(Stored data entries)
* * *

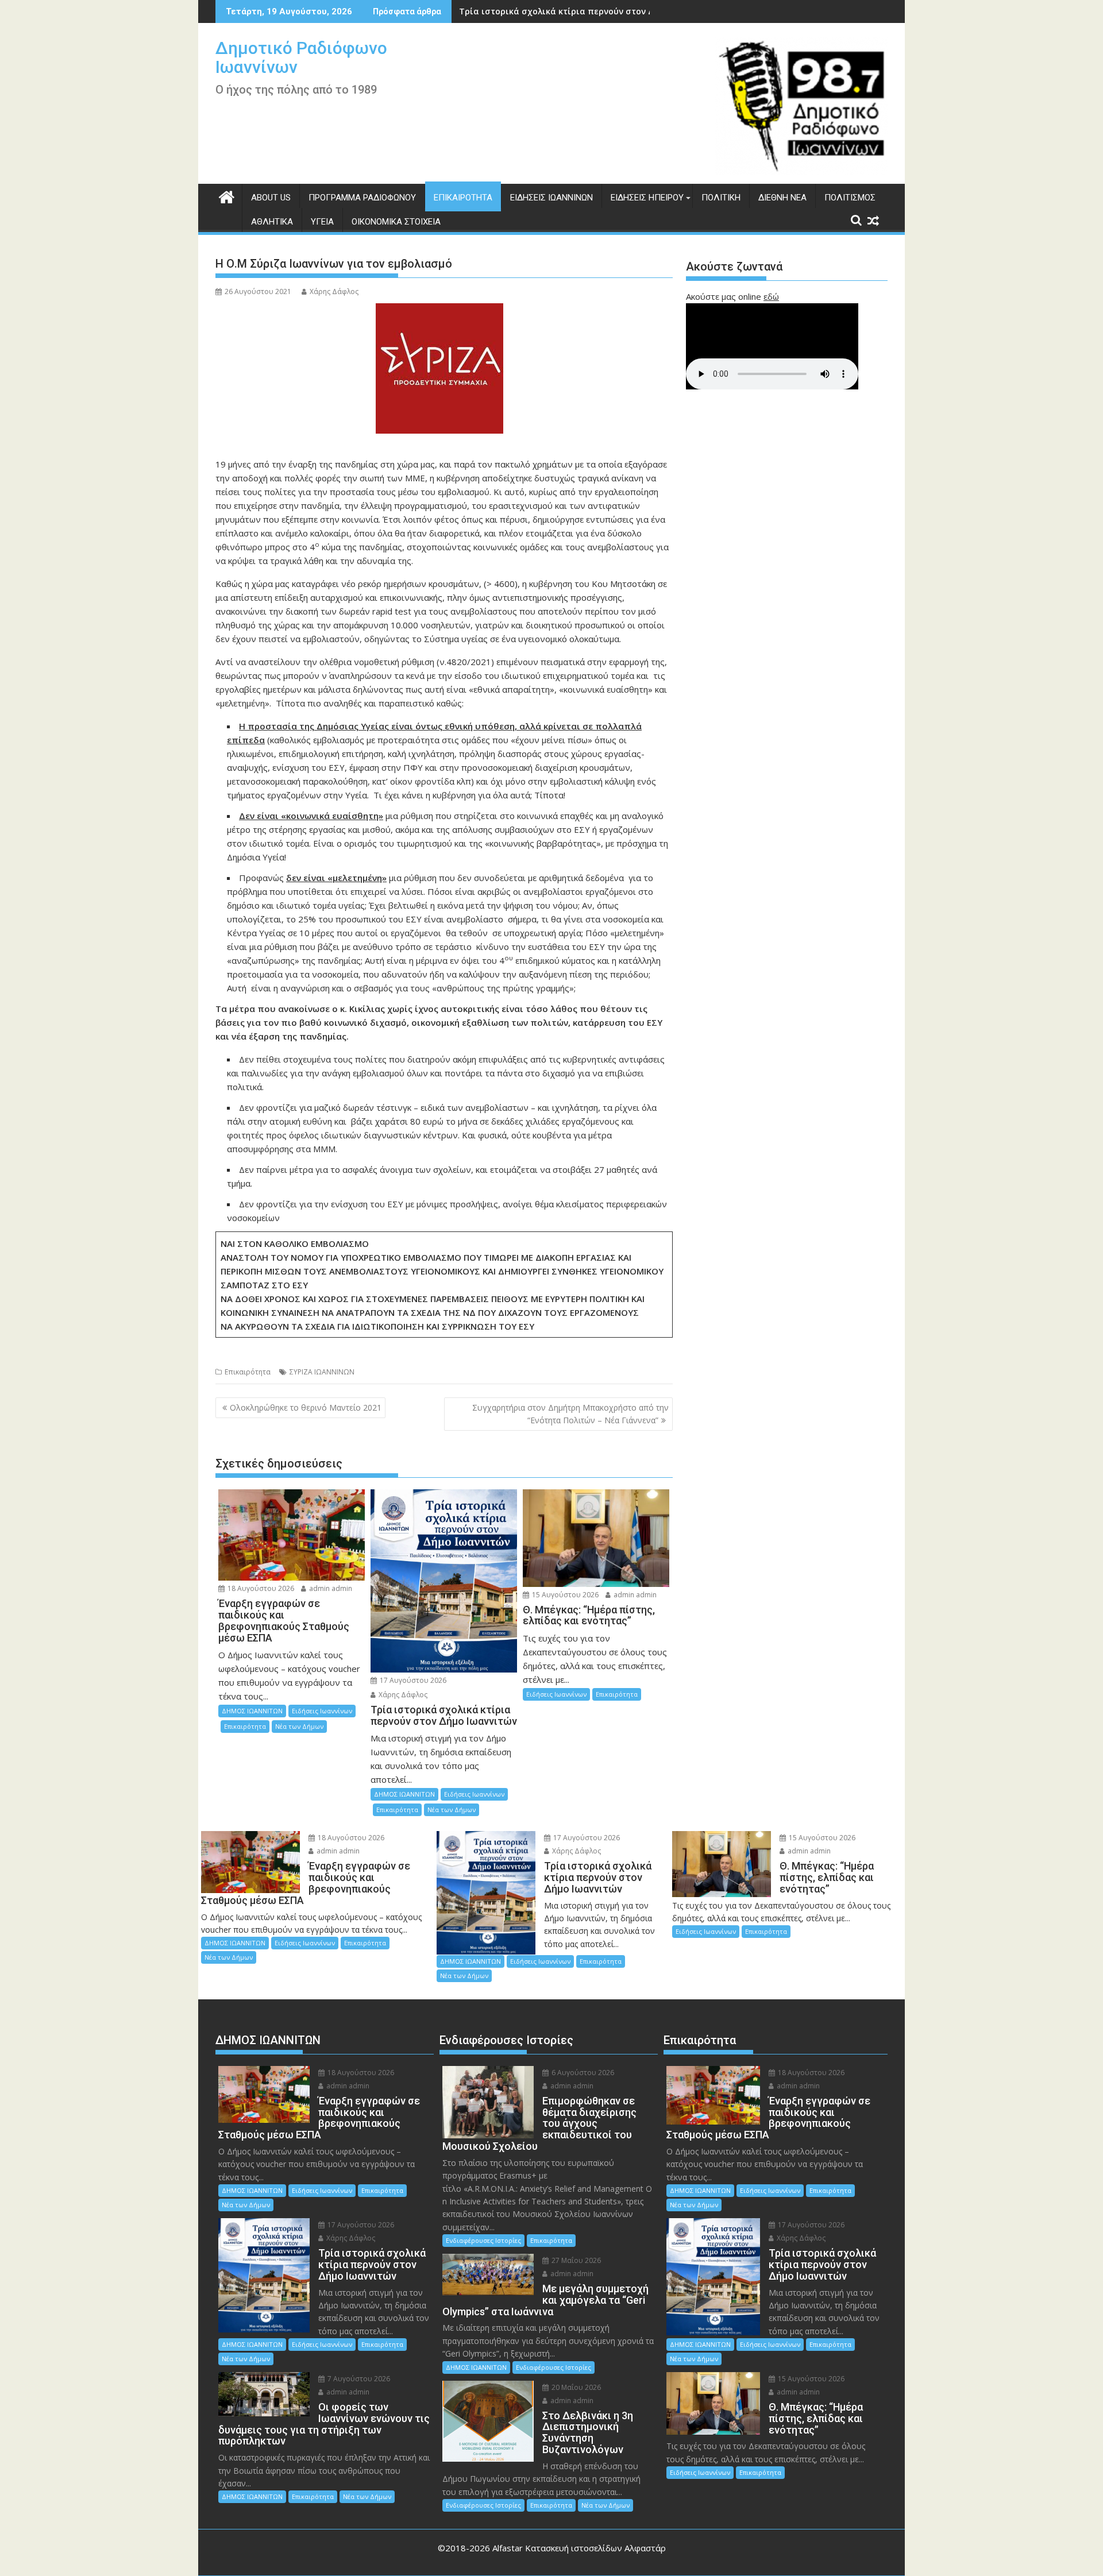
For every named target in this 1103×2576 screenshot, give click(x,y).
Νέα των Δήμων (299, 1726)
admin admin (329, 1588)
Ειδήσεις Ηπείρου (647, 197)
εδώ (771, 296)
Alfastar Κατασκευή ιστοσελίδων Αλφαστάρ (579, 2548)
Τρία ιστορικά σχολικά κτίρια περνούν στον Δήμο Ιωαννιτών (586, 11)
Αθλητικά (272, 222)
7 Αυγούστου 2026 (358, 2379)
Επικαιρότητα (463, 197)
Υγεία (322, 222)
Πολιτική (721, 197)
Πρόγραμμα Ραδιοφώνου (362, 197)
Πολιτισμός (850, 197)
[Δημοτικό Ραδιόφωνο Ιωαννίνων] (226, 195)
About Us (271, 197)
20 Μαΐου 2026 (575, 2387)
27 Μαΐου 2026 (575, 2260)
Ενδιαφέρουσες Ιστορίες (483, 2240)
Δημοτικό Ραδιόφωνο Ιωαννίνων (301, 57)
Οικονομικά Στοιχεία (396, 222)
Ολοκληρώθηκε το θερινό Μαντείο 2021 (305, 1407)
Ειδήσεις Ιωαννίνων (551, 197)
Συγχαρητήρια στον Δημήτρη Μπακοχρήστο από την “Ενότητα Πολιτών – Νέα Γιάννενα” (570, 1414)
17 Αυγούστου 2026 (412, 1680)
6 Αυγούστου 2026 (582, 2072)
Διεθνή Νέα (782, 197)
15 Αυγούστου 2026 (564, 1595)
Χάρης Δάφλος (334, 291)
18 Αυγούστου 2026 (260, 1588)
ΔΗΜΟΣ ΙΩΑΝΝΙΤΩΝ (252, 1710)
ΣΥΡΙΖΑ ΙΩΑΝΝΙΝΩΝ (322, 1372)
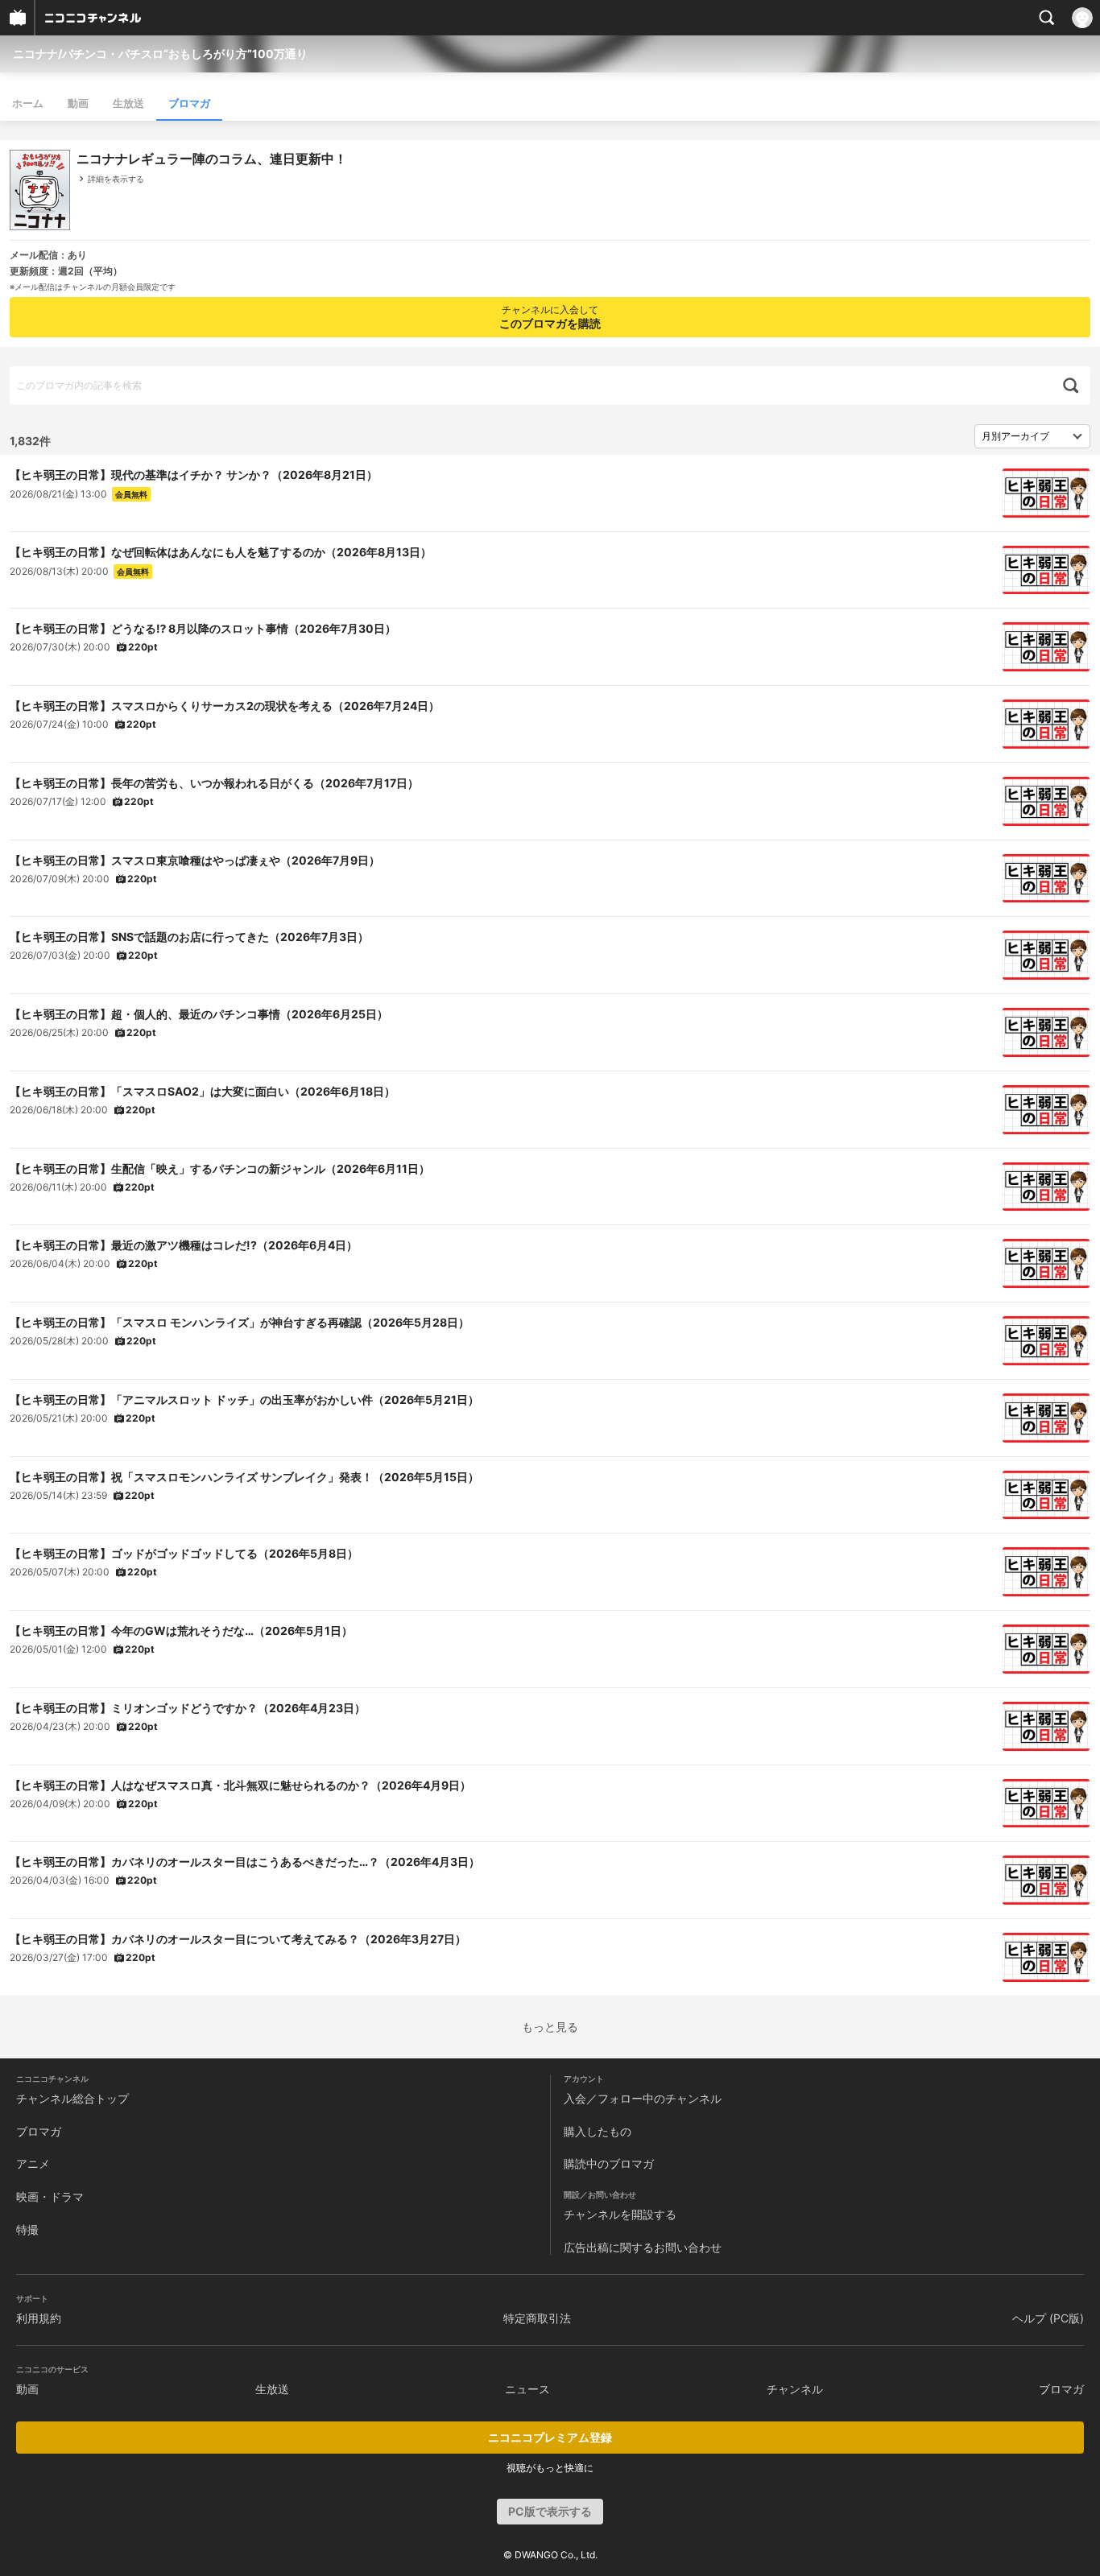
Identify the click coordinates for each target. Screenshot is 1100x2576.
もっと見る (550, 2027)
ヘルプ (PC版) (1048, 2318)
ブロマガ (189, 103)
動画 (78, 103)
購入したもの (597, 2131)
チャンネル (795, 2389)
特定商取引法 (537, 2318)
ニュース (527, 2389)
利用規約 (38, 2318)
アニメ (33, 2163)
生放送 (128, 103)
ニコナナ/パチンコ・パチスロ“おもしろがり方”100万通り (160, 53)
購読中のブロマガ (609, 2163)
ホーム (27, 103)
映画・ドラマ (50, 2196)
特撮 (27, 2229)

* * *

> [WORK REQUEST]
Show all lines from the data above in which the word "Ραδιόφωνο" appears.

> [WRITTEN RESPONSE]
[Δημοτικό Ραδιόφωνο Ιωαννίνων] (226, 195)
Δημοτικό Ραδιόφωνο Ιωαννίνων (301, 57)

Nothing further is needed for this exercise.